Mekke döneminde inmiştir. 83 âyettir. Sûre, adını ilk âyeti oluşturan “Yâ-Sîn” harflerinden almıştır.


وَلَوْ نَشَاء لَمَسَخْنَاهُمْ عَلَى مَكَانَتِهِمْ فَمَا اسْتَطَاعُوا مُضِيًّا وَلَا يَرْجِعُونَ ﴿٦٧﴾


Ayet Transkripsiyonu ve Sade Meali

ve lev neşâu le mesahnâ-hum alâ mekâneti-him fe mâstetâû (mâ istetâû) mudiyyen ve lâ yerciûne
söz öbeklerinin üzerine farenizi sürükleyerek çevirilerini görebilirsiniz. Çevirileri tablo halinde görmek için buraya tıklayın
Kelime Türkçe karşılığı
ve lev ve şâyet, eğer
neşâu dileriz
le mesahnâ-hum elbette onları değiştirdik
alâ mekâneti-him mekânlarında, onların bulunduğu yerde
fe mâstetâû (mâ istetâû) o zaman güçleri yetmez
mudiyyen geçip gitme, ileri gitme
ve lâ yerciûne ve geri dönmezler

Ve eğer dileseydik, elbette onları mekânlarında (bulundukları yerde) değiştirirdik. O zaman ileri gitmeye ve geri dönmeye güçleri yetmezdi.
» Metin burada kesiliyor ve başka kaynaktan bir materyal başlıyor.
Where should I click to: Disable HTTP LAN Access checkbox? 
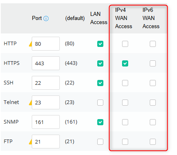100,44
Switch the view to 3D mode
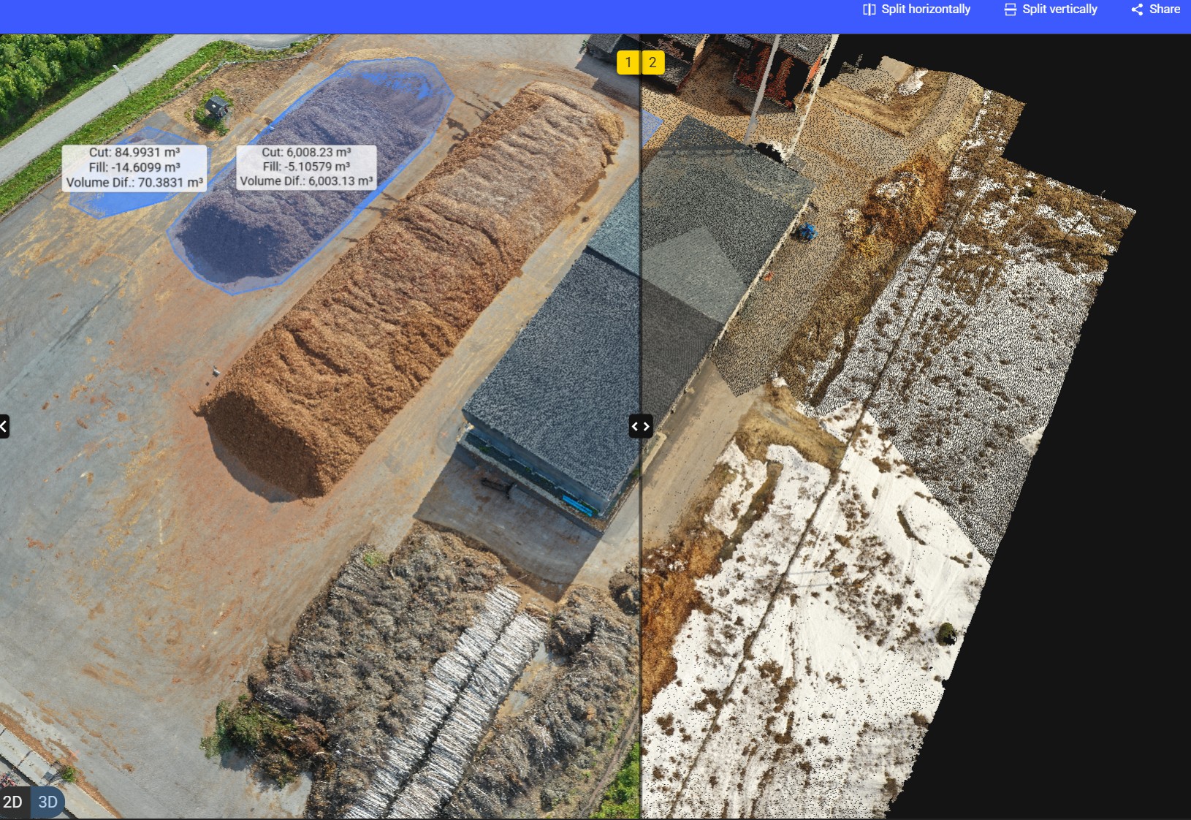This screenshot has width=1191, height=820. (47, 802)
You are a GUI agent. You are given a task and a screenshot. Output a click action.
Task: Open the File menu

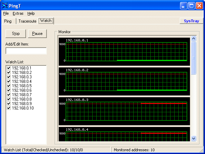pyautogui.click(x=6, y=13)
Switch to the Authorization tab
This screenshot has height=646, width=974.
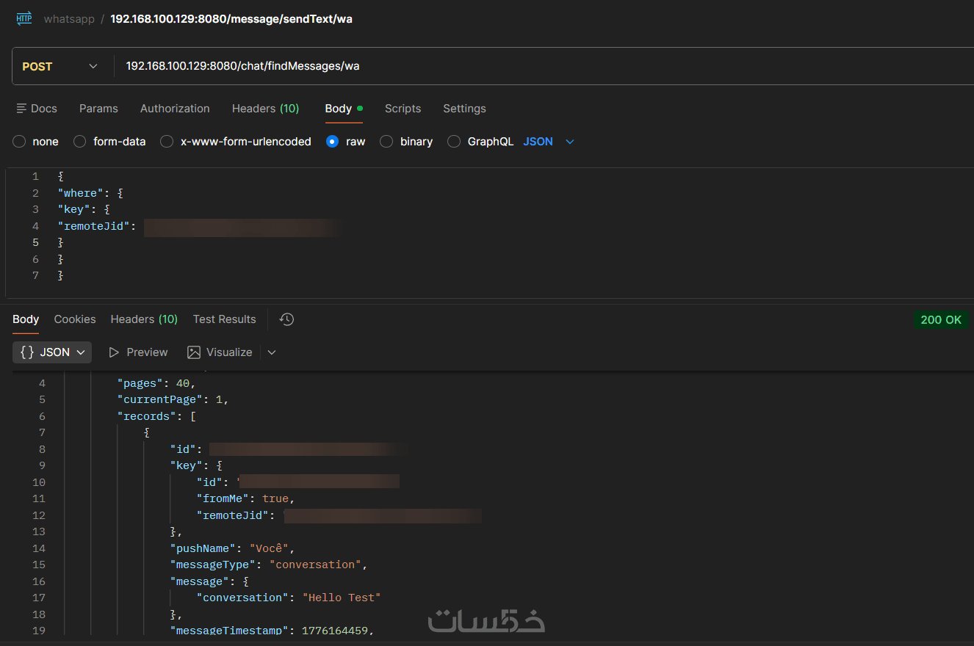175,109
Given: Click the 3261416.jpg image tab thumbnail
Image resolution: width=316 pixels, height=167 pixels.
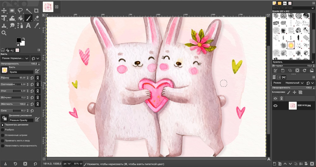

YÂSÎN SURESİ 67. Ayeti Suat Yıldırım Meali

Eğer dileseydik, oldukları yerde, hemen baş üstü, mâhiyetlerini değiştirir, çirkin mi çirkin, tersyüz ederdik... Artık ne ileriye devam edebilir, ne de geriye dönüş yapabilirlerdi.